# Dimmable LED bulb flicker



## begreen (Jun 27, 2016)

I just switched from dimmable CFL bulbs to 60w Feit LEDs in our dining room. The CFLs dimmed nicely but the new LEDs flicker even though according to the package they are dimmable and are on an approved, modern dimmer. 

What are other folks finding with LED bulbs on a dimmer?


----------



## iamlucky13 (Jun 27, 2016)

Some of the LED manufacturers have dimmer compatibility lists, showing dimmers they've tested their bulbs with. Some of the dimmer manufacturers also have lists of bulbs they've tested. Here's Lutron, for example:
http://www.lutron.com/en-US/Service...al/Design-SelectionTools/LEDDimmerMatrix.aspx

I noticed a while back CNET has been reviewing some LED's, including dimmer performance. This is a lot easier to read than the manufacturer lists, but they've only tested a handful of bulbs and dimmers:
http://www.cnet.com/topics/smart-home/best-smart-home-devices/best-led-light-bulbs/

I'd also suggest that if you find a combo you like well, write a review for both the bulb and the dimmer referencing each to help other users find working combos.

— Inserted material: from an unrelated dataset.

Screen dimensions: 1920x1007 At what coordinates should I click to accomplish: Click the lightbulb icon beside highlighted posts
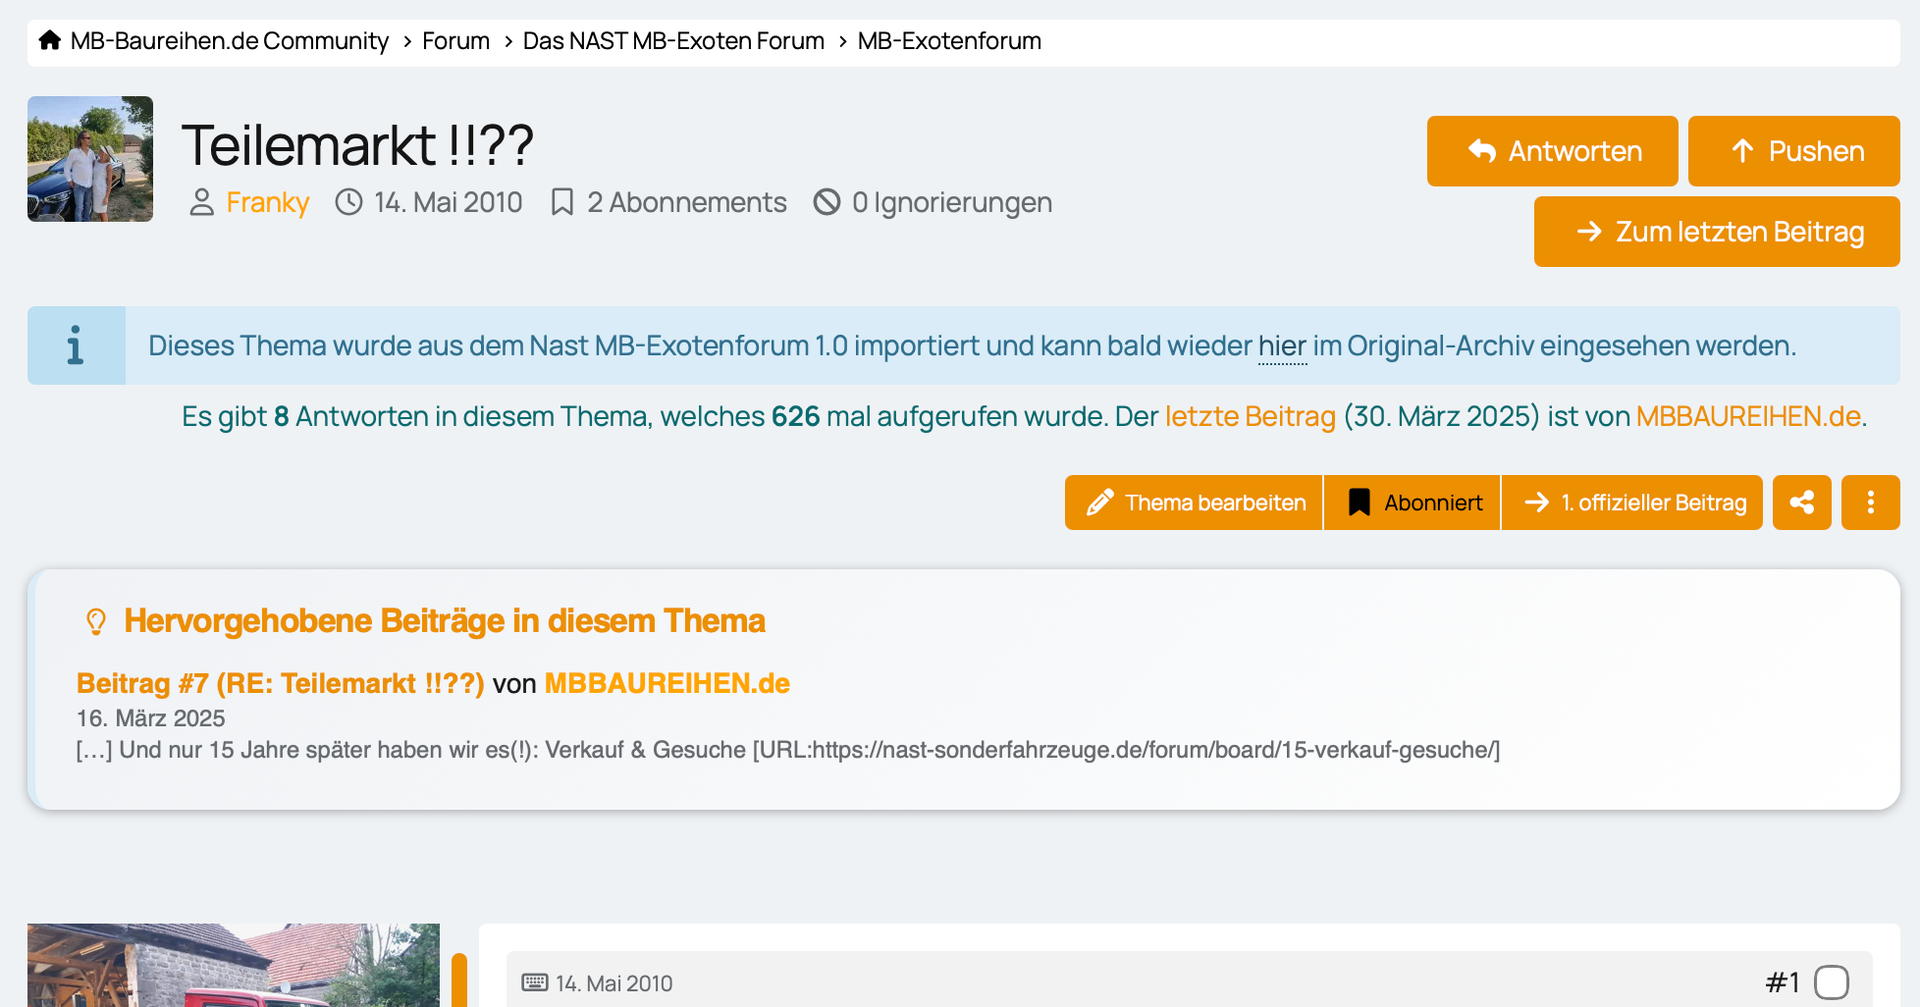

One more note - I have a Lutron Skylark (I think) dimmer that came with a lengthy instruction sheet including instructions for setting up the dimming range. It worked fine out of the box with incandescents, but I would not be surprised if going through the setup could help some LED's dim more effectively.

You'd probably have to pull the faceplate off to find the model number and look up instructions online, if they exist for a given model. The instructions looked a bit tedious. Fair warning.


----------



## begreen (Jun 27, 2016)

Hmmm, in my book dimmable means dimmable. Not with a boatload of caveats and tweaks. Thanks for the suggestions. I did find our dimmer on the Feit website so now I am more perplexed.


----------



## sportbikerider78 (Jun 27, 2016)

I'm not sure what to tell you.  I have had great experiences with the Luxtron switches that say they are for use with LED bulbs.


----------



## iamlucky13 (Jun 27, 2016)

Unfortunately, without a standard for either bulb dimming performance or dimmer output, dimmable means caveats and tweaks. From I've read, many bulb + dimmer combos do give satisfactory performance, but some bulbs that work on one dimmer end up not working well on others, as not only are there differences in how different LED lamps handle dimmed power signals, but there are some differences in how dimmers function.


----------



## begreen (Jun 27, 2016)

It's a Lutron Ariadni dimmer approved for the following loads:


Incandescent / Halogen

Dimmable Compact Fluorescent (CFL)

Dimmable Light Emitting Diodes (LED)

Hi-lume® LED 2-wire Forward Phase


----------



## 7acres (Jun 27, 2016)

I just finished wiring my home office with LEDs all on matching Leviton dimmers. They don't flicker but they hum. I'm disappointed.


----------



## iamlucky13 (Jun 27, 2016)

Do you have other brands of LED's you can try on the same circuit? Ideally all of the same types - I've heard of some people having issues mixing types on a dimmer.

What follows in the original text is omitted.